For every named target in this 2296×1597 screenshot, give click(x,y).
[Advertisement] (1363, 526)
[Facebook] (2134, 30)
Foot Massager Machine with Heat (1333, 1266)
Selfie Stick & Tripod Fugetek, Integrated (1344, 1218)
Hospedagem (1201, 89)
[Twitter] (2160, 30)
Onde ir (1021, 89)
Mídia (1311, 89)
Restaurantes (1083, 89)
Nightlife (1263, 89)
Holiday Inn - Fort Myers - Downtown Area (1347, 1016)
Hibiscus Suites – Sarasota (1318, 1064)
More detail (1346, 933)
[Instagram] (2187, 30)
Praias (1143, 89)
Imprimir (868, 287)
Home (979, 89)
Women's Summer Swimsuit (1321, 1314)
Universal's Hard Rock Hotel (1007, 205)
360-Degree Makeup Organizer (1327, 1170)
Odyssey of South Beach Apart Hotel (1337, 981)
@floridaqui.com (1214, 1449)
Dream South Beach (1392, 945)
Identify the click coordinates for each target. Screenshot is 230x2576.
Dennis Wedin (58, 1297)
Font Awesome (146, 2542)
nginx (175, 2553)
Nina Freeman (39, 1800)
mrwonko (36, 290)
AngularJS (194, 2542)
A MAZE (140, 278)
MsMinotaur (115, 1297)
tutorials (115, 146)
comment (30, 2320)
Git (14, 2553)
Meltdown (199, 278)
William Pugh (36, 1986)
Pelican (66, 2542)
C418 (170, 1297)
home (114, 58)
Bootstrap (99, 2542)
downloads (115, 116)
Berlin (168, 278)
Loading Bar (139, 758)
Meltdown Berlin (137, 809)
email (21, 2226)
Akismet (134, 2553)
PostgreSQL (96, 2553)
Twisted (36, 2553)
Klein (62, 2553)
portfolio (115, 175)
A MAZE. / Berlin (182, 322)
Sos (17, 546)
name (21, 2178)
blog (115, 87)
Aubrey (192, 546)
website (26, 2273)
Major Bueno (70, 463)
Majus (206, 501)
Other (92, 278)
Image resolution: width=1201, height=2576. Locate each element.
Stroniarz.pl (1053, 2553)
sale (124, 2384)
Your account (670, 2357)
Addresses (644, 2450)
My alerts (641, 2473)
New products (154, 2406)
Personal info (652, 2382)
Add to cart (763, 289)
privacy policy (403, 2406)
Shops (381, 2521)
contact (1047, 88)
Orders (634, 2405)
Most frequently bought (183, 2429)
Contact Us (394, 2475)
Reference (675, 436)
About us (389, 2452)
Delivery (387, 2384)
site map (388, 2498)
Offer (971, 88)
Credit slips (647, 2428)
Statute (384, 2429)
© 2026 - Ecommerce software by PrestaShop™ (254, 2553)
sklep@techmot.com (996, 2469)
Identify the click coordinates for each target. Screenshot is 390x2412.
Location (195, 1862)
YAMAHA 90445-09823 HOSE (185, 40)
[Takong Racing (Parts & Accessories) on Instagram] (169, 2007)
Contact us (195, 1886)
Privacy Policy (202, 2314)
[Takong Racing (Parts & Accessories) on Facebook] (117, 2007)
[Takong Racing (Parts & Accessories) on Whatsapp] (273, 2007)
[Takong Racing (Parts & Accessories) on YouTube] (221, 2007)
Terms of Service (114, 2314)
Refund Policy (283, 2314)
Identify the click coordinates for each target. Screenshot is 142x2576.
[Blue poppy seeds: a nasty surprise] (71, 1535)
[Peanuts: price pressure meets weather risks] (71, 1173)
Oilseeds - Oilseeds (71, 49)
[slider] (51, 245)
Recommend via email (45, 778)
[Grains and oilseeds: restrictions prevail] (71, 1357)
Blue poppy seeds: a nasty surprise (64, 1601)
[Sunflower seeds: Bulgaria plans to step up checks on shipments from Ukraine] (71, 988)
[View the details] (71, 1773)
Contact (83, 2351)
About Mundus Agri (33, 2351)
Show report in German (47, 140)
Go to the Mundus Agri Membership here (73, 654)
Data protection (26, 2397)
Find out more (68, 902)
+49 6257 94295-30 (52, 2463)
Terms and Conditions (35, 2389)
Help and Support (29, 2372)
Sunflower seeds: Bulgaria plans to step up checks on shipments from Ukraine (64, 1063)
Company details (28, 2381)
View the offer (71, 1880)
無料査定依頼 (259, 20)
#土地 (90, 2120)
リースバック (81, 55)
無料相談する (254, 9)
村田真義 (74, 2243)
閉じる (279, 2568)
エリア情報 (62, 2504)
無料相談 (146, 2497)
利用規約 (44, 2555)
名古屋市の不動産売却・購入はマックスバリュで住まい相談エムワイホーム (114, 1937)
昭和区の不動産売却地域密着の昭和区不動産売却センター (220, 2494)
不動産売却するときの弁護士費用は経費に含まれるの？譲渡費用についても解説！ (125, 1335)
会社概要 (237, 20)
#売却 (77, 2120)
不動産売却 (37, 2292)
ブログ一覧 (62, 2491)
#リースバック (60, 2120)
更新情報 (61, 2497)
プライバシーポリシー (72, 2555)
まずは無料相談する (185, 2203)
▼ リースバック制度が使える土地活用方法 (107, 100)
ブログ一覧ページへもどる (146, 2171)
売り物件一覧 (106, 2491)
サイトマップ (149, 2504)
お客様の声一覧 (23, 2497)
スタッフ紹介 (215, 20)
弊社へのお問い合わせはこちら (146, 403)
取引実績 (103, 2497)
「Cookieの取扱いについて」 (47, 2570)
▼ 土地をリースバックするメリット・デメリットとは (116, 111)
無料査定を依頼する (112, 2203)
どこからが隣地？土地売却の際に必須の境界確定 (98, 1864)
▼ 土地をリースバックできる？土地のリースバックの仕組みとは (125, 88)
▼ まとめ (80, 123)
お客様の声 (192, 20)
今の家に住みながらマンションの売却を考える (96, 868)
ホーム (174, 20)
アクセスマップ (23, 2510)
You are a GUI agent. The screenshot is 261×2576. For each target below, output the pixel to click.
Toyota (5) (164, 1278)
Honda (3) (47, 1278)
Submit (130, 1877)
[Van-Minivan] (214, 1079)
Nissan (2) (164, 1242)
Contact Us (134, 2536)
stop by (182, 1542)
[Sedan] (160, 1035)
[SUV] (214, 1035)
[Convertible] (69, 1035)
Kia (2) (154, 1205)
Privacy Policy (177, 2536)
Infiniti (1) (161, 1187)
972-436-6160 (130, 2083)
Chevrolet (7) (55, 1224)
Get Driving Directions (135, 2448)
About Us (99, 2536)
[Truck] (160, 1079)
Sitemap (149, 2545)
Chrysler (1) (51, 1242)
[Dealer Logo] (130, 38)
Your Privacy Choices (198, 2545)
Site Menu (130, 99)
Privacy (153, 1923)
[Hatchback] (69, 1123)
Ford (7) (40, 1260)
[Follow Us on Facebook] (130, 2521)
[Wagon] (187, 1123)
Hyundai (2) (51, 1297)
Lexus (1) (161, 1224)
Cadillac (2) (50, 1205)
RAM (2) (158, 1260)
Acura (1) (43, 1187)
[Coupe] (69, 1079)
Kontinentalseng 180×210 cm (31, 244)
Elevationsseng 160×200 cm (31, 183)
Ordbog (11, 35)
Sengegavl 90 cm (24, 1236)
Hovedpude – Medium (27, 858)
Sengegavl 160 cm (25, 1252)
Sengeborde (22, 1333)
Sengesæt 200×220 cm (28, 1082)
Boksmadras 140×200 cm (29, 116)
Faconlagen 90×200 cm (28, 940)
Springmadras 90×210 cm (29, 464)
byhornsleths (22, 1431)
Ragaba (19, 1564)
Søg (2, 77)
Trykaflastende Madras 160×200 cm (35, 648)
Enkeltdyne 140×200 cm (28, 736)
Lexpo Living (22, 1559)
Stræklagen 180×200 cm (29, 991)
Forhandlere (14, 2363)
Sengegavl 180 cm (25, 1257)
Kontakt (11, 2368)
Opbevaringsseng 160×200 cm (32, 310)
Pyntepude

::::

» **What you will do**:
Give back the entire listing, line for line, exactly as it stands.

» **Written answer**:
For every named target in this 2296×1597 screenshot, give click(x,y).
[Advertisement] (1363, 526)
[Facebook] (2134, 30)
Foot Massager Machine with Heat (1333, 1266)
Selfie Stick & Tripod Fugetek, Integrated (1344, 1218)
Hospedagem (1201, 89)
[Twitter] (2160, 30)
Onde ir (1021, 89)
Mídia (1311, 89)
Restaurantes (1083, 89)
Nightlife (1263, 89)
Holiday Inn - Fort Myers - Downtown Area (1347, 1016)
Hibiscus Suites – Sarasota (1318, 1064)
More detail (1346, 933)
[Instagram] (2187, 30)
Praias (1143, 89)
Imprimir (868, 287)
Home (979, 89)
Women's Summer Swimsuit (1321, 1314)
Universal's Hard Rock Hotel (1007, 205)
360-Degree Makeup Organizer (1327, 1170)
Odyssey of South Beach Apart Hotel (1337, 981)
@floridaqui.com (1214, 1449)
Dream South Beach (1392, 945)
Identify the click coordinates for each target. Screenshot is 230x2576.
Dennis Wedin (58, 1297)
Font Awesome (146, 2542)
nginx (175, 2553)
Nina Freeman (39, 1800)
mrwonko (36, 290)
AngularJS (194, 2542)
A MAZE (140, 278)
MsMinotaur (115, 1297)
tutorials (115, 146)
comment (30, 2320)
Git (14, 2553)
Meltdown (199, 278)
William Pugh (36, 1986)
Pelican (66, 2542)
C418 (170, 1297)
home (114, 58)
Bootstrap (99, 2542)
downloads (115, 116)
Berlin (168, 278)
Loading Bar (139, 758)
Meltdown Berlin (137, 809)
email (21, 2226)
Akismet (134, 2553)
PostgreSQL (96, 2553)
Twisted (36, 2553)
Klein (62, 2553)
portfolio (115, 175)
A MAZE. / Berlin (182, 322)
Sos (17, 546)
name (21, 2178)
blog (115, 87)
Aubrey (192, 546)
website (26, 2273)
Major Bueno (70, 463)
Majus (206, 501)
Other (92, 278)
Image resolution: width=1201, height=2576. Locate each element.
Stroniarz.pl (1053, 2553)
sale (124, 2384)
Your account (670, 2357)
Addresses (644, 2450)
My alerts (641, 2473)
New products (154, 2406)
Personal info (652, 2382)
Add to cart (763, 289)
privacy policy (403, 2406)
Shops (381, 2521)
contact (1047, 88)
Orders (634, 2405)
Most frequently bought (183, 2429)
Contact Us (394, 2475)
Reference (675, 436)
About us (389, 2452)
Delivery (387, 2384)
site map (388, 2498)
Offer (971, 88)
Credit slips (647, 2428)
Statute (384, 2429)
© 2026 - Ecommerce software by PrestaShop™ (254, 2553)
sklep@techmot.com (996, 2469)
Identify the click coordinates for each target. Screenshot is 390x2412.
Location (195, 1862)
YAMAHA 90445-09823 HOSE (185, 40)
[Takong Racing (Parts & Accessories) on Instagram] (169, 2007)
Contact us (195, 1886)
Privacy Policy (202, 2314)
[Takong Racing (Parts & Accessories) on Facebook] (117, 2007)
[Takong Racing (Parts & Accessories) on Whatsapp] (273, 2007)
[Takong Racing (Parts & Accessories) on YouTube] (221, 2007)
Terms of Service (114, 2314)
Refund Policy (283, 2314)
Identify the click coordinates for each target. Screenshot is 142x2576.
[Blue poppy seeds: a nasty surprise] (71, 1535)
[Peanuts: price pressure meets weather risks] (71, 1173)
Oilseeds - Oilseeds (71, 49)
[slider] (51, 245)
Recommend via email (45, 778)
[Grains and oilseeds: restrictions prevail] (71, 1357)
Blue poppy seeds: a nasty surprise (64, 1601)
[Sunflower seeds: Bulgaria plans to step up checks on shipments from Ukraine] (71, 988)
[View the details] (71, 1773)
Contact (83, 2351)
About Mundus Agri (33, 2351)
Show report in German (47, 140)
Go to the Mundus Agri Membership here (73, 654)
Data protection (26, 2397)
Find out more (68, 902)
+49 6257 94295-30 (52, 2463)
Terms and Conditions (35, 2389)
Help and Support (29, 2372)
Sunflower seeds: Bulgaria plans to step up checks on shipments from Ukraine (64, 1063)
Company details (28, 2381)
View the offer (71, 1880)
無料査定依頼 (259, 20)
#土地 (90, 2120)
リースバック (81, 55)
無料相談する (254, 9)
村田真義 (74, 2243)
閉じる (279, 2568)
エリア情報 (62, 2504)
無料相談 (146, 2497)
利用規約 (44, 2555)
名古屋市の不動産売却・購入はマックスバリュで住まい相談エムワイホーム (114, 1937)
昭和区の不動産売却地域密着の昭和区不動産売却センター (220, 2494)
不動産売却するときの弁護士費用は経費に含まれるの？譲渡費用についても解説！ (125, 1335)
会社概要 (237, 20)
#売却 (77, 2120)
不動産売却 (37, 2292)
ブログ一覧 (62, 2491)
#リースバック (60, 2120)
更新情報 (61, 2497)
プライバシーポリシー (72, 2555)
まずは無料相談する (185, 2203)
▼ リースバック制度が使える土地活用方法 (107, 100)
ブログ一覧ページへもどる (146, 2171)
売り物件一覧 (106, 2491)
サイトマップ (149, 2504)
お客様の声一覧 (23, 2497)
スタッフ紹介 (215, 20)
弊社へのお問い合わせはこちら (146, 403)
取引実績 (103, 2497)
「Cookieの取扱いについて」 (47, 2570)
▼ 土地をリースバックするメリット・デメリットとは (116, 111)
無料査定を依頼する (112, 2203)
どこからが隣地？土地売却の際に必須の境界確定 (98, 1864)
▼ 土地をリースバックできる？土地のリースバックの仕組みとは (125, 88)
▼ まとめ (80, 123)
お客様の声 (192, 20)
今の家に住みながらマンションの売却を考える (96, 868)
ホーム (174, 20)
アクセスマップ (23, 2510)
You are a GUI agent. The screenshot is 261×2576. For each target below, output the pixel to click.
Toyota (5) (164, 1278)
Honda (3) (47, 1278)
Submit (130, 1877)
[Van-Minivan] (214, 1079)
Nissan (2) (164, 1242)
Contact Us (134, 2536)
stop by (182, 1542)
[Sedan] (160, 1035)
[SUV] (214, 1035)
[Convertible] (69, 1035)
Kia (2) (154, 1205)
Privacy Policy (177, 2536)
Infiniti (1) (161, 1187)
972-436-6160 (130, 2083)
Chevrolet (7) (55, 1224)
Get Driving Directions (135, 2448)
About Us (99, 2536)
[Truck] (160, 1079)
Sitemap (149, 2545)
Chrysler (1) (51, 1242)
[Dealer Logo] (130, 38)
Your Privacy Choices (198, 2545)
Site Menu (130, 99)
Privacy (153, 1923)
[Hatchback] (69, 1123)
Ford (7) (40, 1260)
[Follow Us on Facebook] (130, 2521)
[Wagon] (187, 1123)
Hyundai (2) (51, 1297)
Lexus (1) (161, 1224)
Cadillac (2) (50, 1205)
RAM (2) (158, 1260)
Acura (1) (43, 1187)
[Coupe] (69, 1079)
Kontinentalseng 180×210 cm (31, 244)
Elevationsseng 160×200 cm (31, 183)
Ordbog (11, 35)
Sengegavl 90 cm (24, 1236)
Hovedpude – Medium (27, 858)
Sengegavl 160 cm (25, 1252)
Sengeborde (22, 1333)
Sengesæt 200×220 cm (28, 1082)
Boksmadras 140×200 cm (29, 116)
Faconlagen 90×200 cm (28, 940)
Springmadras 90×210 cm (29, 464)
byhornsleths (22, 1431)
Ragaba (19, 1564)
Søg (2, 77)
Trykaflastende Madras 160×200 cm (35, 648)
Enkeltdyne 140×200 cm (28, 736)
Lexpo Living (22, 1559)
Stræklagen 180×200 cm (29, 991)
Forhandlere (14, 2363)
Sengegavl 180 cm (25, 1257)
Kontakt (11, 2368)
Opbevaringsseng 160×200 cm (32, 310)
Pyntepude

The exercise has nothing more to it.